# WHAT YOU NEED TO DO
Repeat the records word for word, from the line containing "The height and width of the screenshot is (471, 837)." through the end of the records, and leave the pictures out of your answer.

↓

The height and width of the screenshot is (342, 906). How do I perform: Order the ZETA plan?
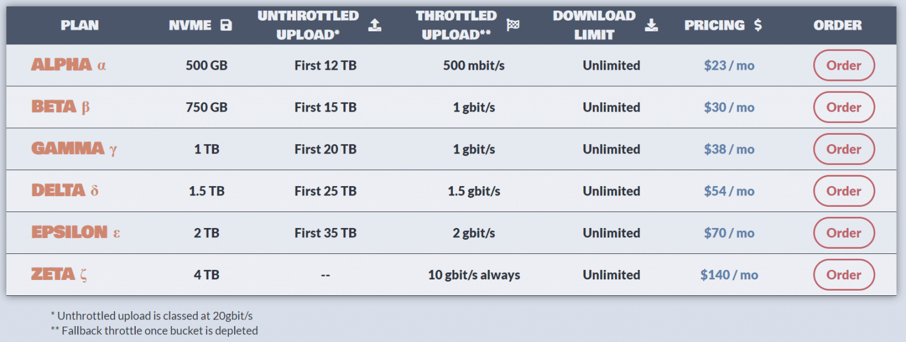[x=843, y=275]
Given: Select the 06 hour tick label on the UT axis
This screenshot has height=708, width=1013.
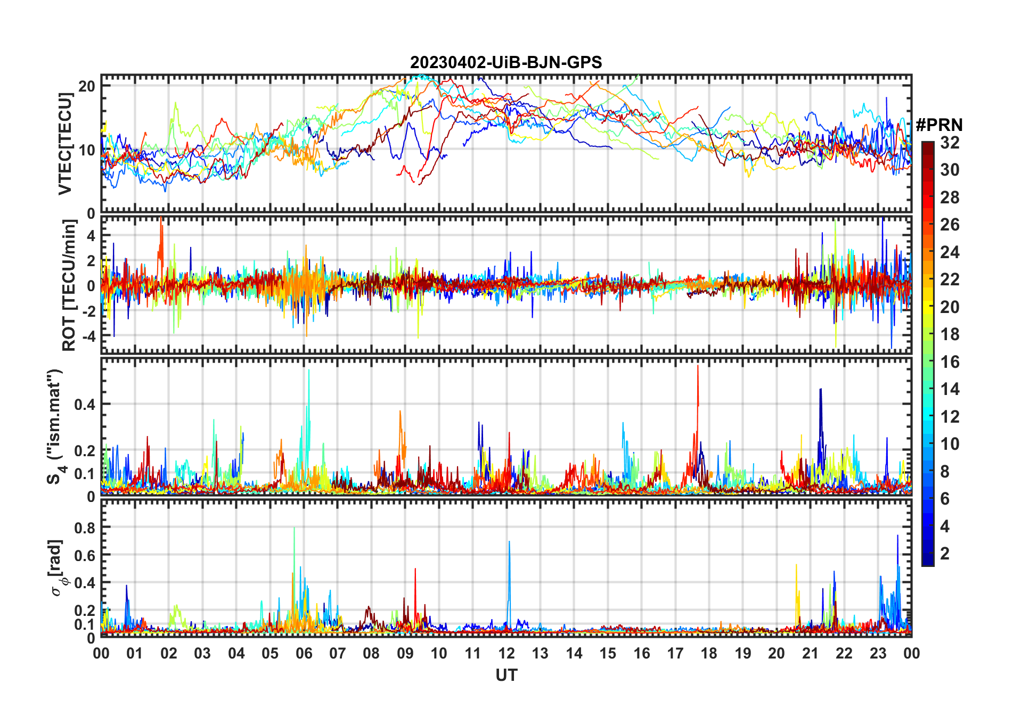Looking at the screenshot, I should pos(304,654).
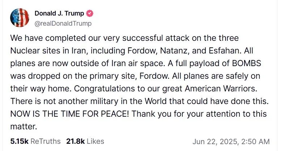This screenshot has height=151, width=281.
Task: Click the 5.15k ReTruths count
Action: (x=20, y=141)
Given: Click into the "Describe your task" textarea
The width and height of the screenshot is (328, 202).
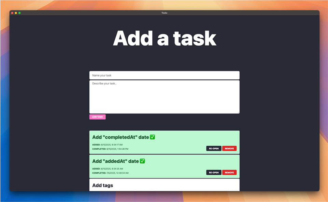Looking at the screenshot, I should [164, 97].
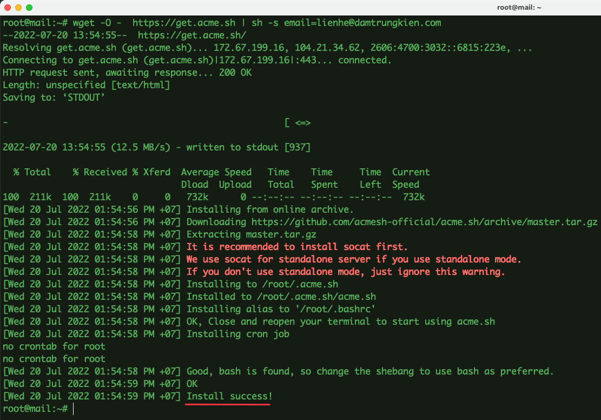Click the '[ <=>' progress indicator
This screenshot has height=420, width=601.
[298, 123]
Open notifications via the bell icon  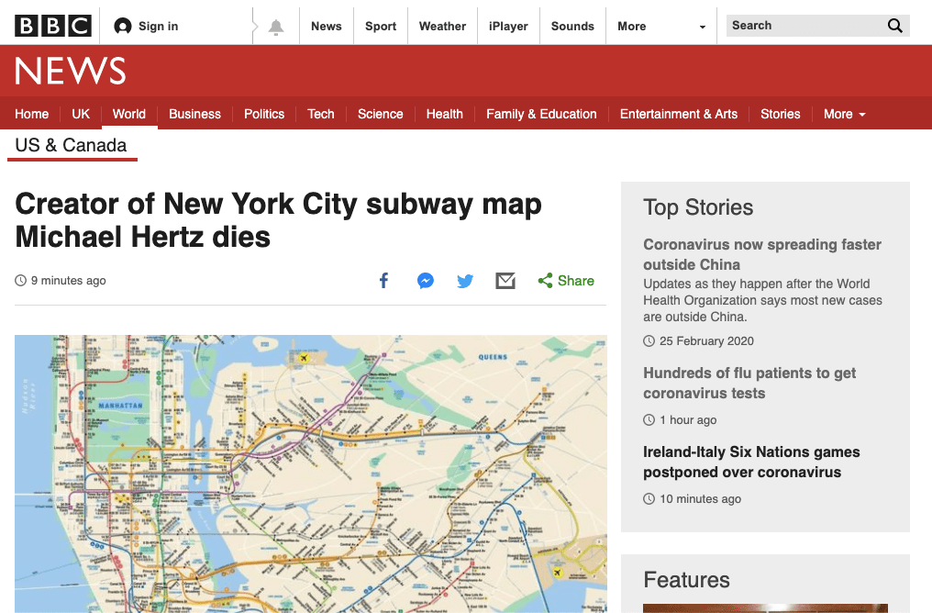[x=274, y=25]
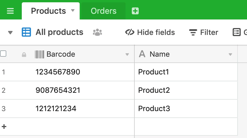Click the lock icon in Barcode header
This screenshot has height=138, width=247.
click(24, 55)
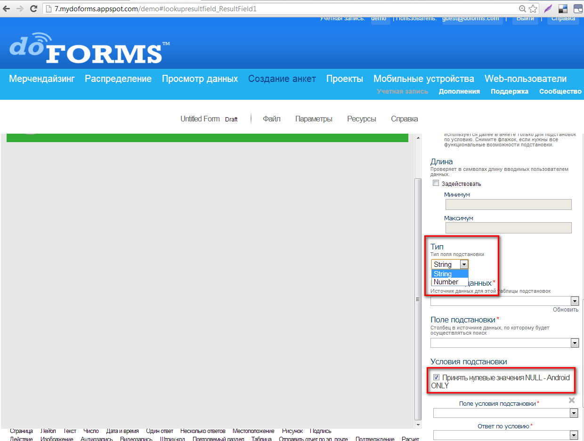Screen dimensions: 584x441
Task: Click the 'Максимум' length input field
Action: coord(508,228)
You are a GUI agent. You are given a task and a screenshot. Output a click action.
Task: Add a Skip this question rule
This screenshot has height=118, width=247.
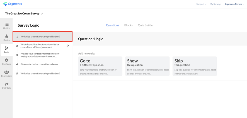195,66
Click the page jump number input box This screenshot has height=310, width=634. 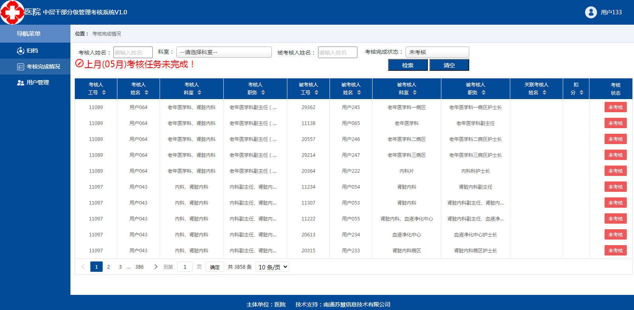[185, 267]
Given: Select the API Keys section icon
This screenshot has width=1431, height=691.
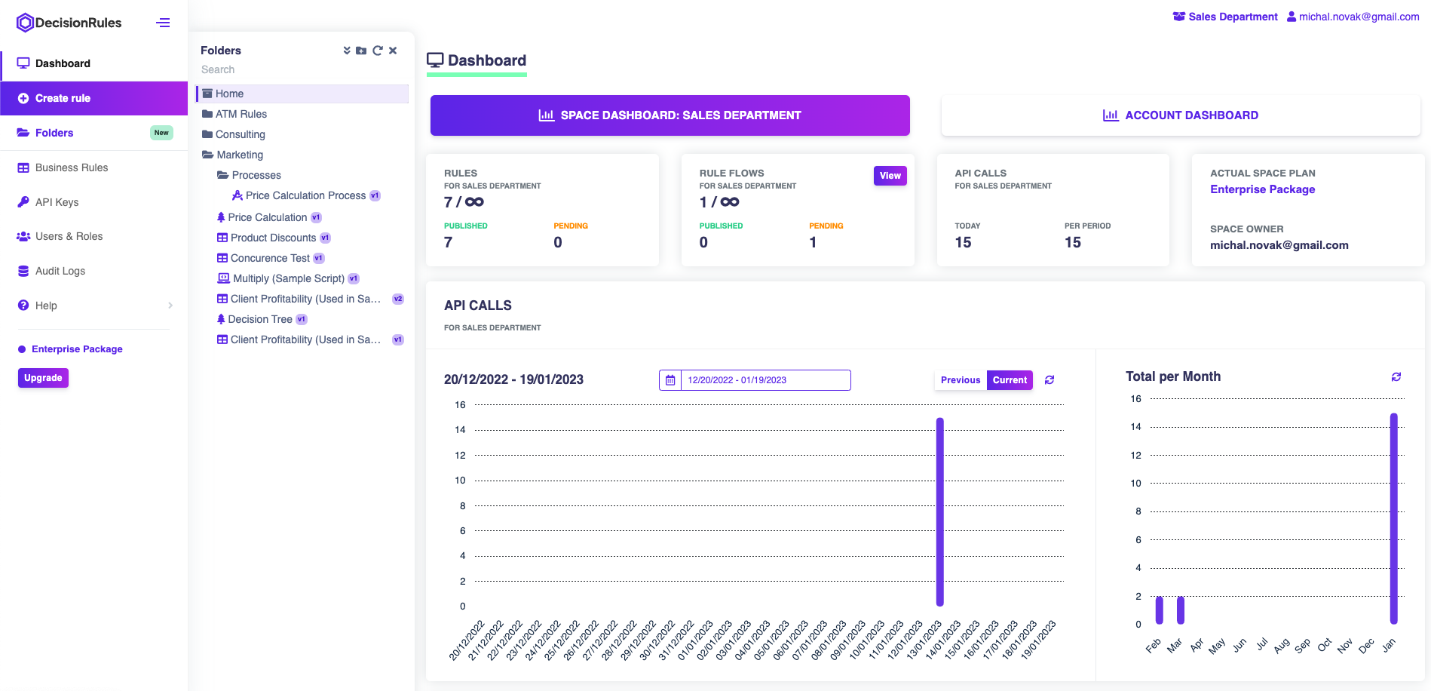Looking at the screenshot, I should click(x=23, y=202).
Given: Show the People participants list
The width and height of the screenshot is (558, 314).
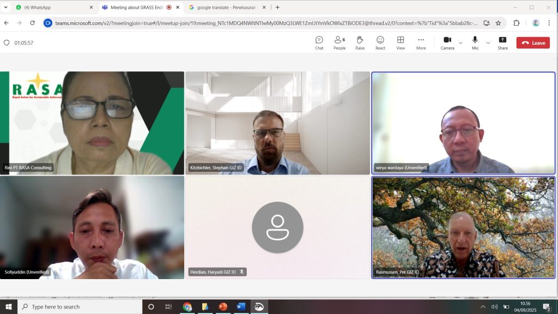Looking at the screenshot, I should coord(339,43).
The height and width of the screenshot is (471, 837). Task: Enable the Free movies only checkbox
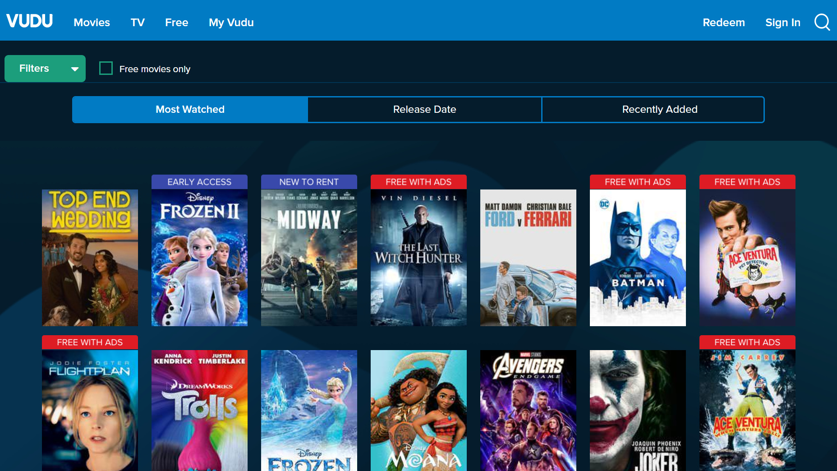tap(106, 68)
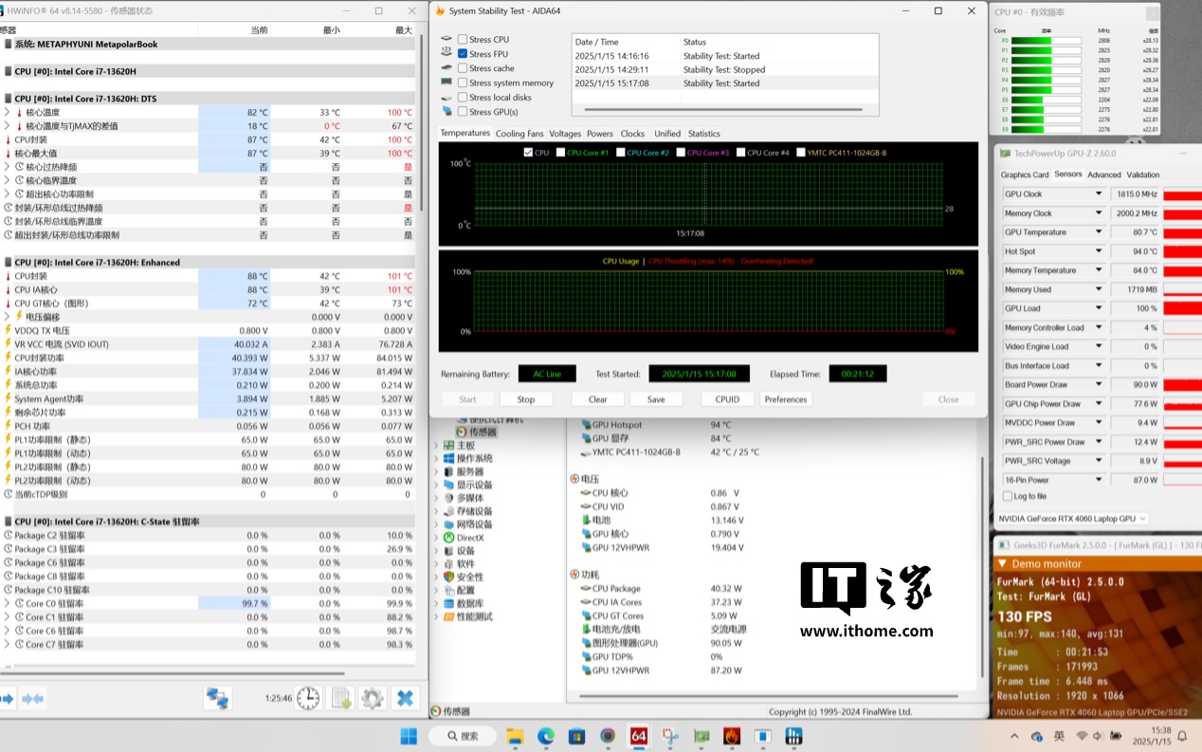Open the GPU Temperature sensor dropdown

(x=1099, y=232)
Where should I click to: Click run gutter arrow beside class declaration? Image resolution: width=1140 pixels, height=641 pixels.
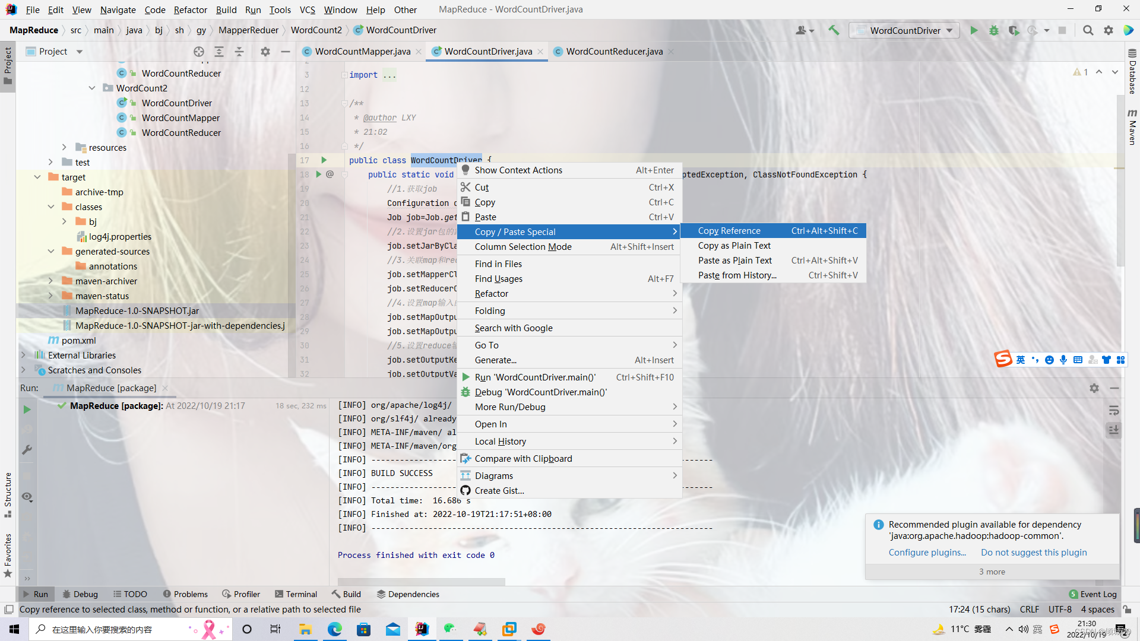(324, 160)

↑

# ANSWER
The height and width of the screenshot is (471, 837). Task: Enable the Free movies only checkbox
tap(106, 68)
Open the GPU Temperature sensor dropdown

(x=1099, y=232)
Where should I click to: Click run gutter arrow beside class declaration? Image resolution: width=1140 pixels, height=641 pixels.
(324, 160)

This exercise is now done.